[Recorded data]

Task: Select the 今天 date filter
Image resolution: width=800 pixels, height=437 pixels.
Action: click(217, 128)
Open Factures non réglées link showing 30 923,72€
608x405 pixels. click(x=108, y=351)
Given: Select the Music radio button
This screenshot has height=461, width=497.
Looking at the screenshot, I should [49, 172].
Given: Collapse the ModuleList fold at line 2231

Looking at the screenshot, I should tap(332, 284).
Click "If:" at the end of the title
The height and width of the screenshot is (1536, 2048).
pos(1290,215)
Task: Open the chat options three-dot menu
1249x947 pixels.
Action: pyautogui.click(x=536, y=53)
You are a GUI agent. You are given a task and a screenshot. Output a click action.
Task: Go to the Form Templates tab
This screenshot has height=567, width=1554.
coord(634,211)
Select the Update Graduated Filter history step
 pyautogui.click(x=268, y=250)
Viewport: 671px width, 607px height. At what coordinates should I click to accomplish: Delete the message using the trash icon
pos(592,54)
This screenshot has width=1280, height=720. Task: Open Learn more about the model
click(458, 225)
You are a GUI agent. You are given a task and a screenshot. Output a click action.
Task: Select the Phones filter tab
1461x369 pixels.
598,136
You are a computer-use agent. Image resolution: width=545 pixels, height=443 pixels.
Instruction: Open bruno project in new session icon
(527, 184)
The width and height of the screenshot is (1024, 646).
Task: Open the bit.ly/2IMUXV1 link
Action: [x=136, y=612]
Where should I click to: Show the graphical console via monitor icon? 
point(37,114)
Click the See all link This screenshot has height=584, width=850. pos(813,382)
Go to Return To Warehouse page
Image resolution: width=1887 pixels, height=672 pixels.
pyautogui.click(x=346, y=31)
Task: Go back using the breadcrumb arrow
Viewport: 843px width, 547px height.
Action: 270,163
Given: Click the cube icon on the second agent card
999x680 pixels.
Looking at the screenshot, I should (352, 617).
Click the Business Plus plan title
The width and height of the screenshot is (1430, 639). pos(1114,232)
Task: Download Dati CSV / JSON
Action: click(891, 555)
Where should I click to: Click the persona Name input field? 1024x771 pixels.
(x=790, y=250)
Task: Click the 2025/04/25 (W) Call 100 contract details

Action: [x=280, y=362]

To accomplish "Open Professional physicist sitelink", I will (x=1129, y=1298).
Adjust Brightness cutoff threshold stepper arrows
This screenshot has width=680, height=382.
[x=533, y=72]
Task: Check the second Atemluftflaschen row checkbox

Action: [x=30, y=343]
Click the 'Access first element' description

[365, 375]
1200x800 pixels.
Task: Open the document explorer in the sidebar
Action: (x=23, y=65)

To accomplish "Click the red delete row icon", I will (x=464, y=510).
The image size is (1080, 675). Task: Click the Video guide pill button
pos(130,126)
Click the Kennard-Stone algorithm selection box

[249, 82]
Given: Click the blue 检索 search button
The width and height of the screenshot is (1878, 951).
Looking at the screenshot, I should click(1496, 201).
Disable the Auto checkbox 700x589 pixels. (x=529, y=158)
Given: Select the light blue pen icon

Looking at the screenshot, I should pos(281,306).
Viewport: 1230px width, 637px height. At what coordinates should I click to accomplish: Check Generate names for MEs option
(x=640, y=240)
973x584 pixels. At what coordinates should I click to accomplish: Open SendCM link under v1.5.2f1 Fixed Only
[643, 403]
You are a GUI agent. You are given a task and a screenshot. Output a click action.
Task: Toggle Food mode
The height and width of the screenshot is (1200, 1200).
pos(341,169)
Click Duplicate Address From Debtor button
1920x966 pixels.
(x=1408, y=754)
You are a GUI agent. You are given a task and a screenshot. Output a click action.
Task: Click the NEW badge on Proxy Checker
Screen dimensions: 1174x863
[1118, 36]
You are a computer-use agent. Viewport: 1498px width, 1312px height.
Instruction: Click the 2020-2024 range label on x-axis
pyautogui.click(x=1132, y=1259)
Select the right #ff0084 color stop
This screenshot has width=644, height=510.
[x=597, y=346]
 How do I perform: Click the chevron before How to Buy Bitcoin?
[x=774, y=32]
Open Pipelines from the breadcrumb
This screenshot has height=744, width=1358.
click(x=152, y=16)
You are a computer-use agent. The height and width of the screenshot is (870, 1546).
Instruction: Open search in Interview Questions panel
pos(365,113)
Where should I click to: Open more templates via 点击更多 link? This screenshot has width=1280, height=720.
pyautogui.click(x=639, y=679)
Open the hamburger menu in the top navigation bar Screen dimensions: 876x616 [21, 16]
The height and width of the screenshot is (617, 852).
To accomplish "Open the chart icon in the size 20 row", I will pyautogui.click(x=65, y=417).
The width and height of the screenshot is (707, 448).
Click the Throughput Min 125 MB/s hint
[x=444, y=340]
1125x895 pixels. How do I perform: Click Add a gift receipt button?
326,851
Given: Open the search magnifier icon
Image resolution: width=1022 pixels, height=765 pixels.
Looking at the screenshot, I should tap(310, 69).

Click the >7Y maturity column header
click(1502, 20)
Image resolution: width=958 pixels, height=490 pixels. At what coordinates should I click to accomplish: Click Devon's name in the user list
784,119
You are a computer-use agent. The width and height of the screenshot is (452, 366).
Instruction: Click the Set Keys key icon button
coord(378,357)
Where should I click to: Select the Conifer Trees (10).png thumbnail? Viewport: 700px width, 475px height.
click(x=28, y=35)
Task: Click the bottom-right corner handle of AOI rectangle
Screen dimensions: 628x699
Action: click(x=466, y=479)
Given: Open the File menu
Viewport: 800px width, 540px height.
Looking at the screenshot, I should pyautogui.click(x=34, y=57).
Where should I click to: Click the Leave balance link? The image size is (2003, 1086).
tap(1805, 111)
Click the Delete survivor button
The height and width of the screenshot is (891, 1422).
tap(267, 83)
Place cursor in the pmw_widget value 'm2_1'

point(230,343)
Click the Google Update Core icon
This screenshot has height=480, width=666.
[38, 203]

**To do**
Begin at the line that has "The height and width of the screenshot is (617, 852)." in the entries above; stop after the line that has "Given: Open the File menu". Transcribe exactly those lines and no others.

**Finished task**
The height and width of the screenshot is (617, 852).
To accomplish "Open the chart icon in the size 20 row", I will pyautogui.click(x=65, y=417).
The width and height of the screenshot is (707, 448).
Click the Throughput Min 125 MB/s hint
[x=444, y=340]
1125x895 pixels. How do I perform: Click Add a gift receipt button?
326,851
Given: Open the search magnifier icon
Image resolution: width=1022 pixels, height=765 pixels.
Looking at the screenshot, I should tap(310, 69).

Click the >7Y maturity column header
click(1502, 20)
Image resolution: width=958 pixels, height=490 pixels. At what coordinates should I click to accomplish: Click Devon's name in the user list
784,119
You are a computer-use agent. The width and height of the screenshot is (452, 366).
Instruction: Click the Set Keys key icon button
coord(378,357)
Where should I click to: Select the Conifer Trees (10).png thumbnail? Viewport: 700px width, 475px height.
click(x=28, y=35)
Task: Click the bottom-right corner handle of AOI rectangle
Screen dimensions: 628x699
Action: click(x=466, y=479)
Given: Open the File menu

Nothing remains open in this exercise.